• Arbeitsauftrag: Ordnen Sie die Zeilen, beginnend bei „You are a computer-use“ und endend bei „tap(175, 146)“ (beide eingeschlossen), als CSV mit den zwei Spalten „text“ und „antwort“ an: je Zeile eine CSV-Zeile mit ihrem Text und ihrer Antwort, jedes Feld in Anführungszeichen und Zeilenumbrüche durch Leerzeichen ersetzt. Lassen Sie die Bilder dabei weg.

(Quellzeilen)
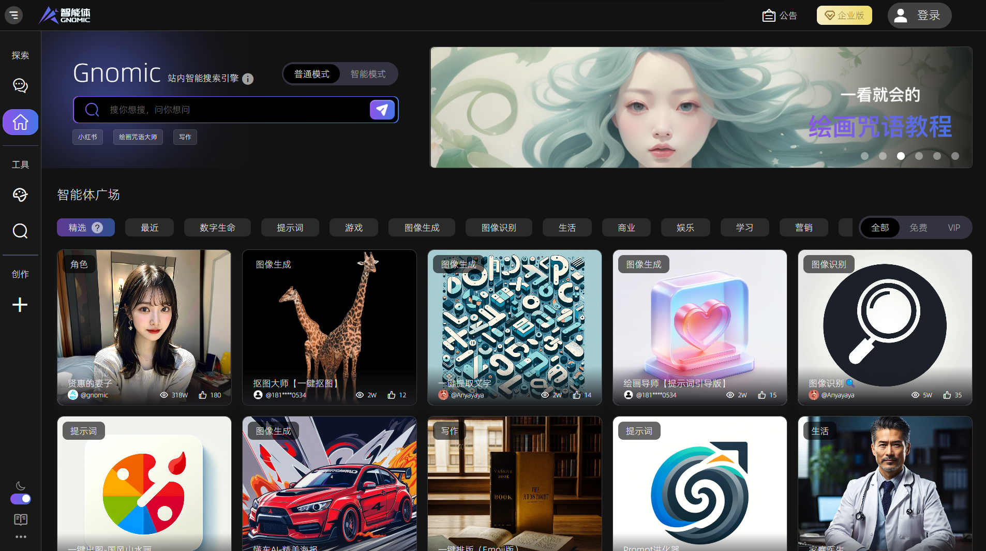Select the 免费 filter option
The height and width of the screenshot is (551, 986).
click(x=918, y=228)
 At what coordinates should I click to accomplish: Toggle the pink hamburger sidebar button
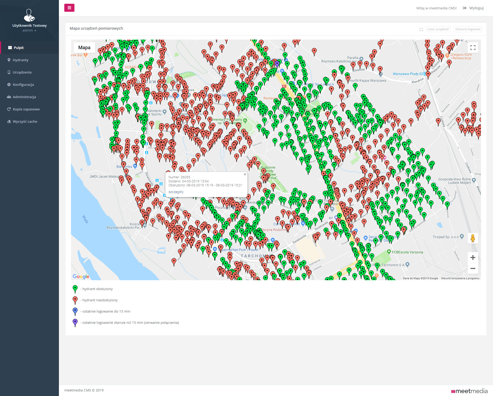pyautogui.click(x=69, y=8)
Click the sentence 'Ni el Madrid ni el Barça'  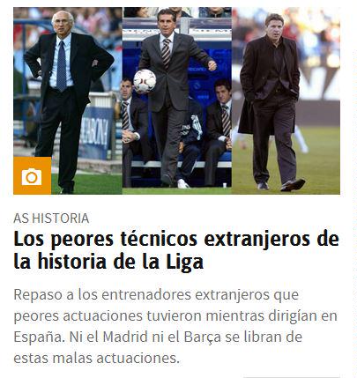click(145, 337)
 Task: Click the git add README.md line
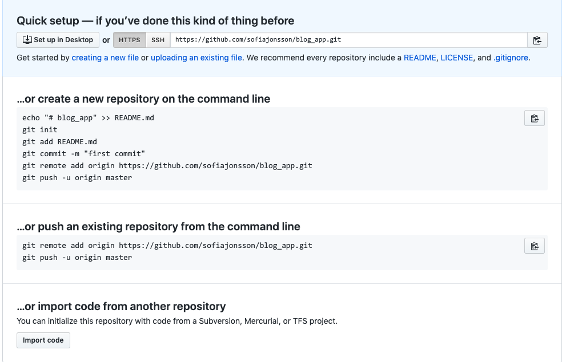[x=59, y=141]
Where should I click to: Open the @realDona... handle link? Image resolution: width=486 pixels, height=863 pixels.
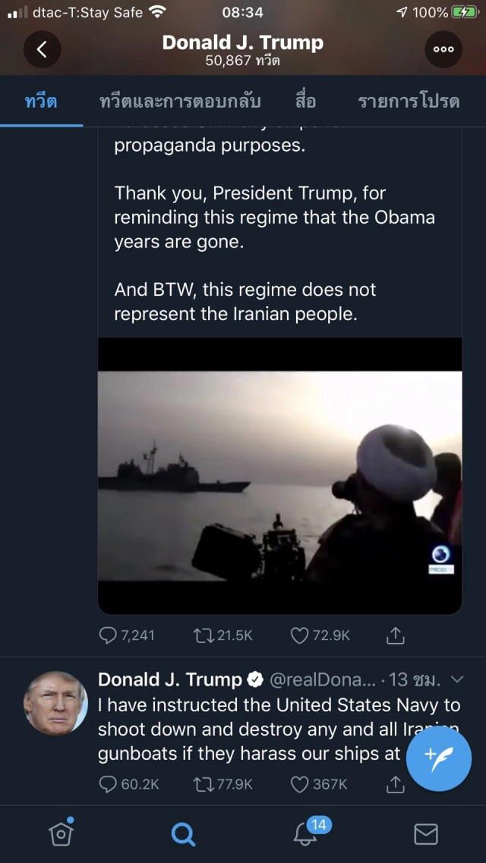point(322,679)
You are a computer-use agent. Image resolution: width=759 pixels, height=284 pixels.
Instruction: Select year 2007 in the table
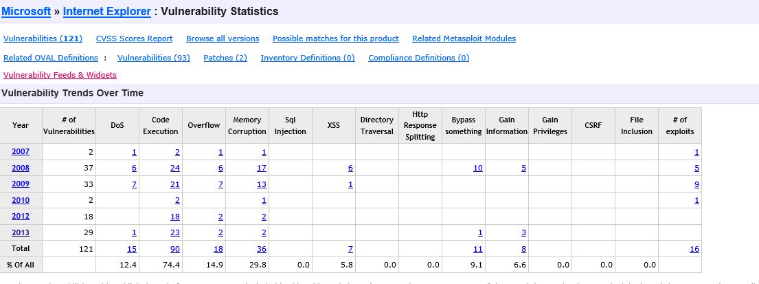(21, 151)
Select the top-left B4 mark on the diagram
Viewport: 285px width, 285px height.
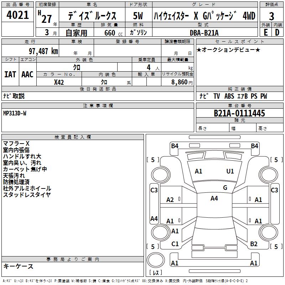tap(175, 146)
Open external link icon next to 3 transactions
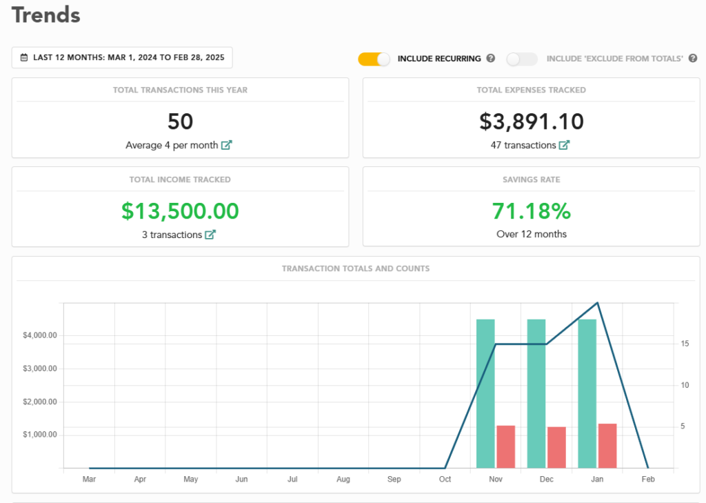 tap(211, 235)
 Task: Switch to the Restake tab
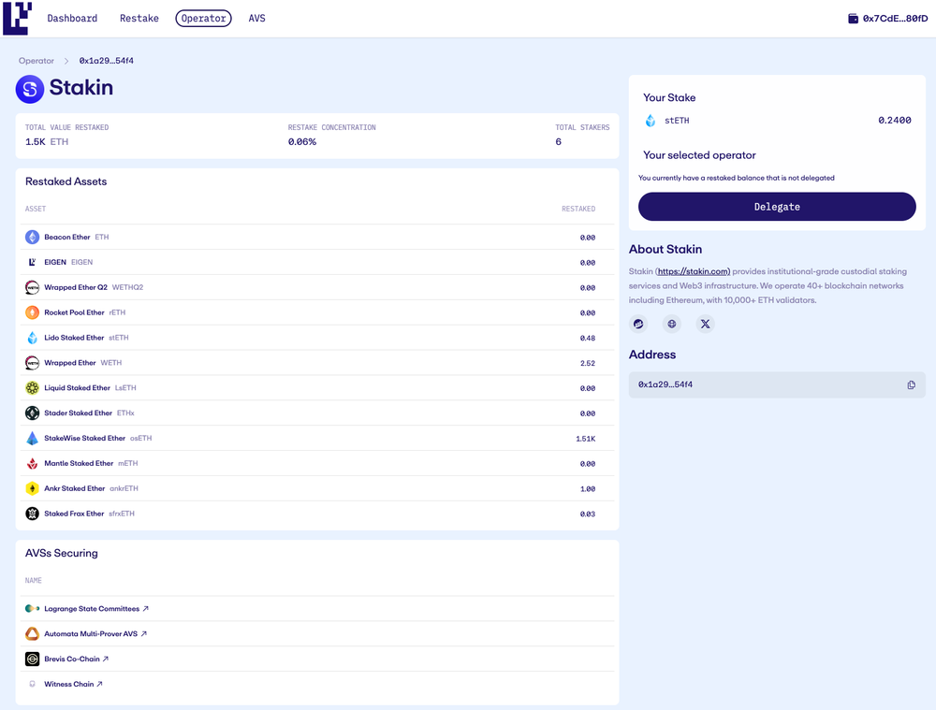tap(139, 19)
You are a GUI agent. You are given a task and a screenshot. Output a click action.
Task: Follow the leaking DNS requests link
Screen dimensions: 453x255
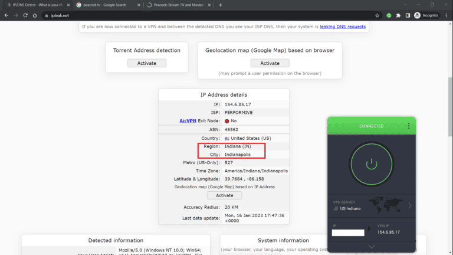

• Lösung:
text,antwort
"You are a computer-use agent. Image resolution: width=759 pixels, height=284 pixels. Instruction: Select year 2007 in the table","(21, 151)"
"Select the top-left B4 mark on the diagram Viewport: 285px width, 285px height.","tap(175, 146)"